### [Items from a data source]
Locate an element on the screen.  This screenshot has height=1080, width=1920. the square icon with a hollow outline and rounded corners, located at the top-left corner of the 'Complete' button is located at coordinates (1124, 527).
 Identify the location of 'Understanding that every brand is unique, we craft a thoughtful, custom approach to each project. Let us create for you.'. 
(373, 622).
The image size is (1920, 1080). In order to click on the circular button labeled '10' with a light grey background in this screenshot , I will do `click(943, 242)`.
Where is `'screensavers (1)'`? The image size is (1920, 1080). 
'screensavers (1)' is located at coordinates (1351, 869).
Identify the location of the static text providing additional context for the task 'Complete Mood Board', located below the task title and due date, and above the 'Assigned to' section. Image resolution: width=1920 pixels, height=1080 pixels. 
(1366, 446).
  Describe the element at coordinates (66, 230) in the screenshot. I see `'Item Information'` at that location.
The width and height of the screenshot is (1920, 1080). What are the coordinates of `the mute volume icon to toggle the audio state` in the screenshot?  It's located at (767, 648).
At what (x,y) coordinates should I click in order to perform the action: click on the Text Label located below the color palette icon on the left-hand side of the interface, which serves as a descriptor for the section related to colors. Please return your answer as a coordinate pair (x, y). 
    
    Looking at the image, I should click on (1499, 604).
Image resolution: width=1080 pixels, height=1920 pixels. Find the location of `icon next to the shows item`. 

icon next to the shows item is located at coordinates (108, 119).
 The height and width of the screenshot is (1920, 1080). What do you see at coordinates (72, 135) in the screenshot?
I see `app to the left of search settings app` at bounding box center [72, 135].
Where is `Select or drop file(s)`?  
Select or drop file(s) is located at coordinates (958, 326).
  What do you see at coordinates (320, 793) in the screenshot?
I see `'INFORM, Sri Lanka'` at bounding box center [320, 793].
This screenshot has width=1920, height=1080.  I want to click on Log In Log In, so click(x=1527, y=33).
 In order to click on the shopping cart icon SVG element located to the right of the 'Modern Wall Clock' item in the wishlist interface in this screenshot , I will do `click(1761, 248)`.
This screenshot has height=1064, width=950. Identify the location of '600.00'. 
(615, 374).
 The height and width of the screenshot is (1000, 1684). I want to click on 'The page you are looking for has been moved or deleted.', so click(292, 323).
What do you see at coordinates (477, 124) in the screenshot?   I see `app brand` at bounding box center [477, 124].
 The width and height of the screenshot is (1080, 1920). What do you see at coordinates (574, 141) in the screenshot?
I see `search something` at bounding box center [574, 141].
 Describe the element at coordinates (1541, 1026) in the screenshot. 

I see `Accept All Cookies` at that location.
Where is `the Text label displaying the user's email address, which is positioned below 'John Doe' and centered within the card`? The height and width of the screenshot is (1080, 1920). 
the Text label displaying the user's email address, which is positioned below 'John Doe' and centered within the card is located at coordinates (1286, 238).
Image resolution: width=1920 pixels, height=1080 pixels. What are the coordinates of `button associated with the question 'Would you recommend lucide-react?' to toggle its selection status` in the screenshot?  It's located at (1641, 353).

### [The problem]
Arrange the stretch of the listing from the line containing "What do you see at coordinates (477, 124)" through the line containing "center [574, 141]." as a numbered list, leaving out blank lines.

### [Solution to this problem]
1. What do you see at coordinates (477, 124) in the screenshot?   I see `app brand` at bounding box center [477, 124].
2.  The width and height of the screenshot is (1080, 1920). What do you see at coordinates (574, 141) in the screenshot?
3. I see `search something` at bounding box center [574, 141].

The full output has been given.